Spot a baby bird on the ground? Here’s what to do
UTAH — It’s not unusual to find baby birds on the ground this time of year, as birds can fall out of the nest or be blown out by storms before they are able to fly.
The Utah Division of Wildlife Resources has shared several tips for what you should do if you stumble across a baby bird on the ground this spring.
Robins, which nest in trees, and swallows, which nest in eaves and on the sides of houses, are the types of baby birds most commonly found on the ground.
“Baby birds usually chirp and call from the nest, waiting for their parents to bring food to them — and sometimes they get excited or agitated, which results in them falling from their perch,” said Heather Talley, migratory game bird coordinator for the Utah Division of Wildlife Resources.
If you find a, small, unfeathered baby bird on the ground, put it back in its nest. If you cannot find the nest, put the bird on a branch out of the reach of dogs and cats. Most birds do not have a good sense of smell, and will not be able to tell if its baby has been handled by humans.
“The baby will squawk, and its parents will find it,” Talley said.

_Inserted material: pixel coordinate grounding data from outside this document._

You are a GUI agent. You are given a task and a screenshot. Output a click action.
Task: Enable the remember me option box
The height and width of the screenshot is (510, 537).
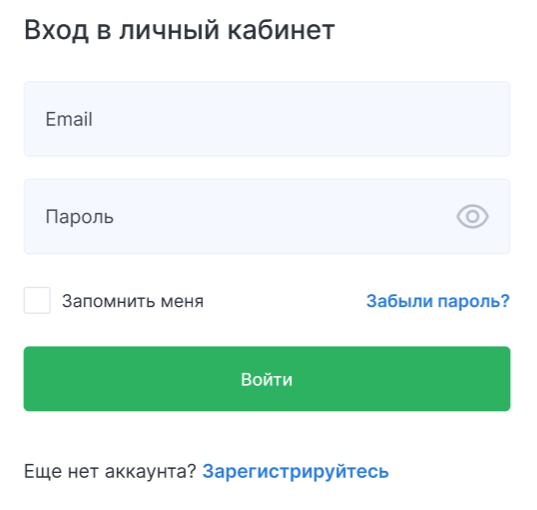[x=37, y=300]
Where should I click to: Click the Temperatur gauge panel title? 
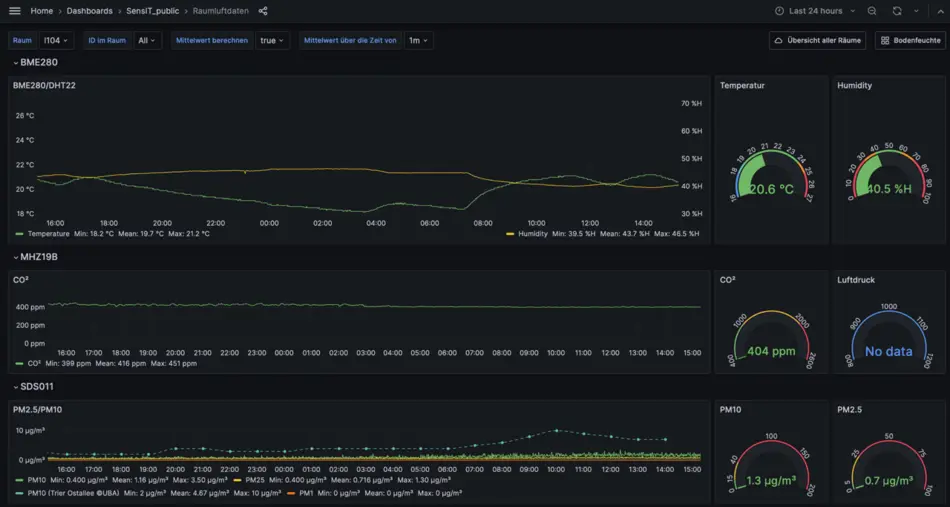(x=742, y=85)
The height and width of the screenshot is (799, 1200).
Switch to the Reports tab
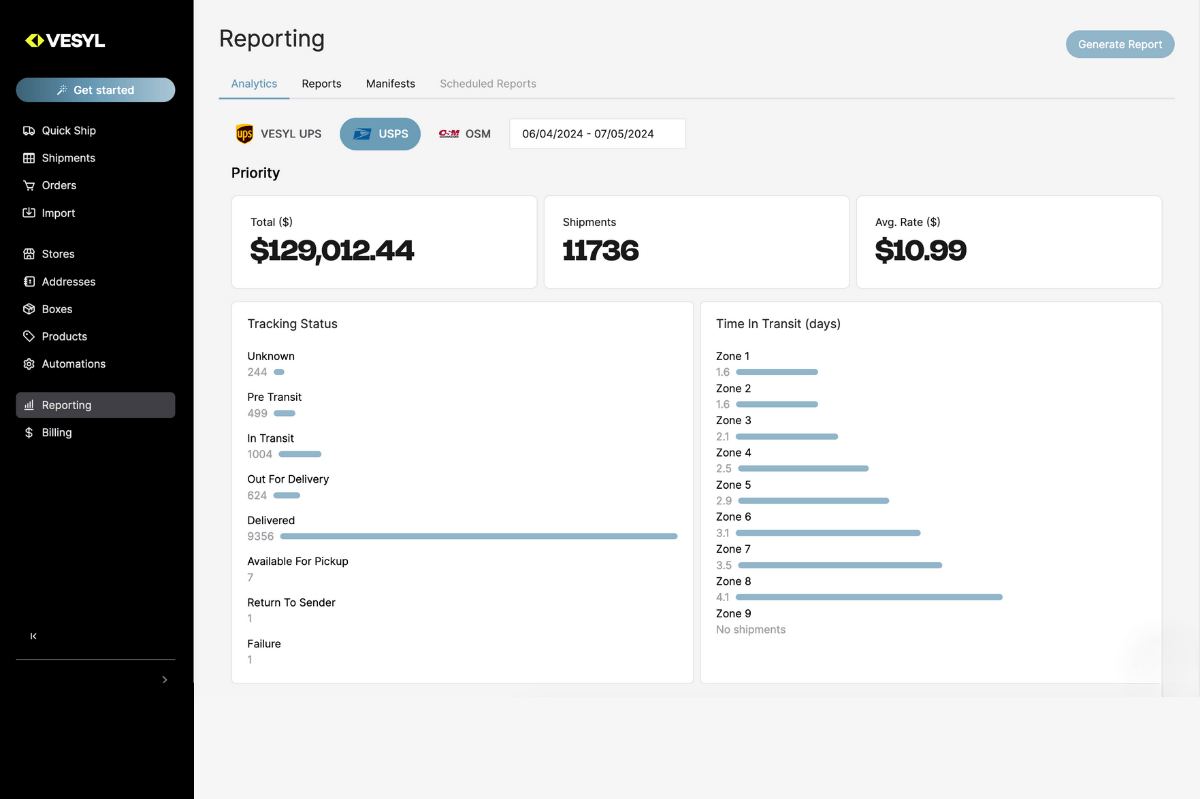[x=321, y=84]
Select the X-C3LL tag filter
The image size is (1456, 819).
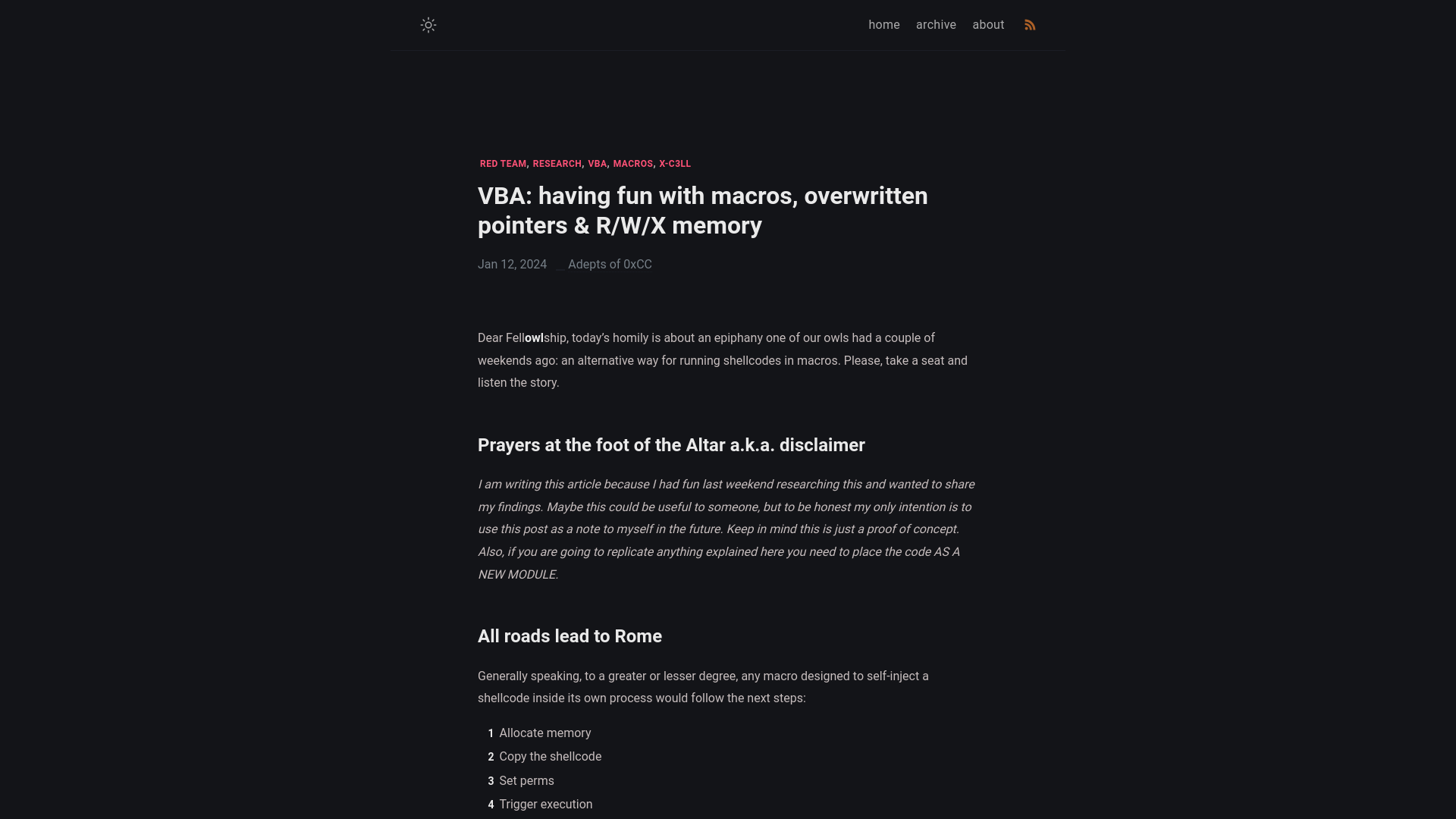[675, 163]
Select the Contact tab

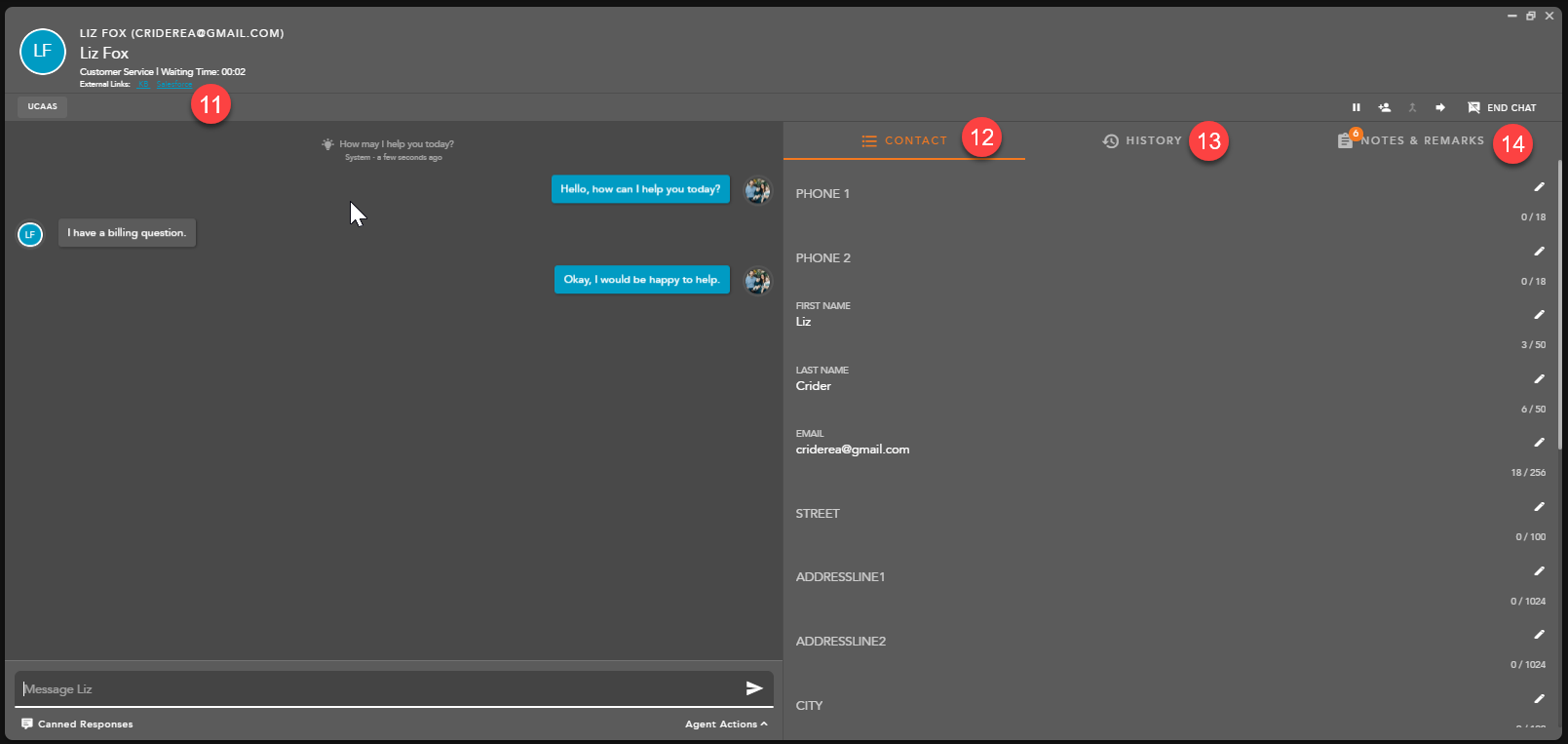coord(904,140)
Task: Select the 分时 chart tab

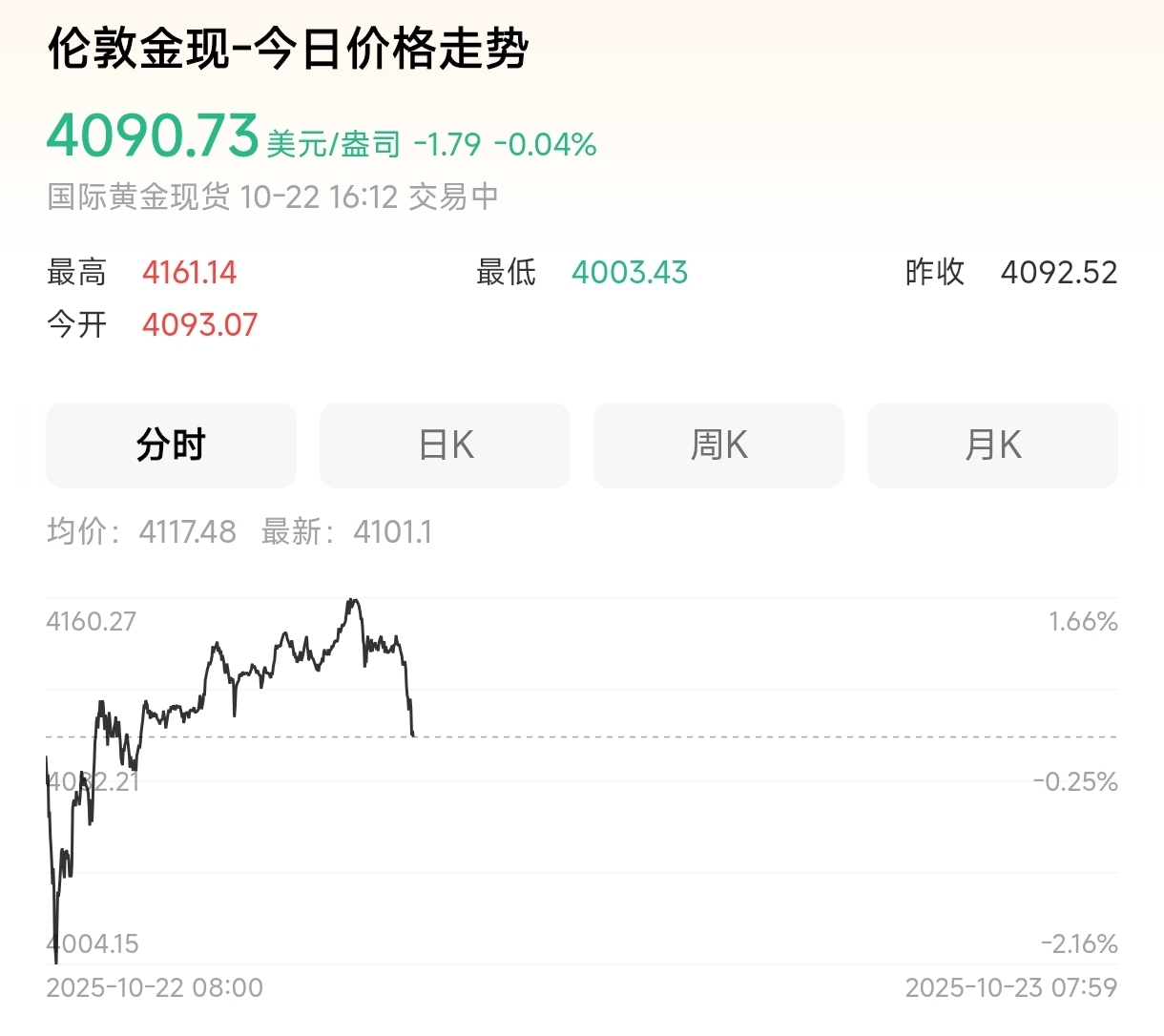Action: click(x=171, y=445)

If a baby bird is hopping around or has feathers, leave it alone if it is not in immediate danger. You have found a fledgling, close to taking its first flight. At this point the bird’s parents are likely still watching it and feeding it, so do not attempt to give the bird food.
“While robins and some bird species can safely eat worms, others can’t,” Talley said. “So don’t try to feed baby birds or other wildlife that you encounter. You may think you are ‘helping’ them, but it usually does more harm than good.”
Do not move bird nests with eggs or babies in them, and do not attempt to take a bird home. Most birds and even nests are protected by state and federal laws.
If you encounter a baby duck that looks like it has been separated from its parents, do not attempt to move it. Baby ducks should be left alone unless they are in danger or trapped in a storm drain.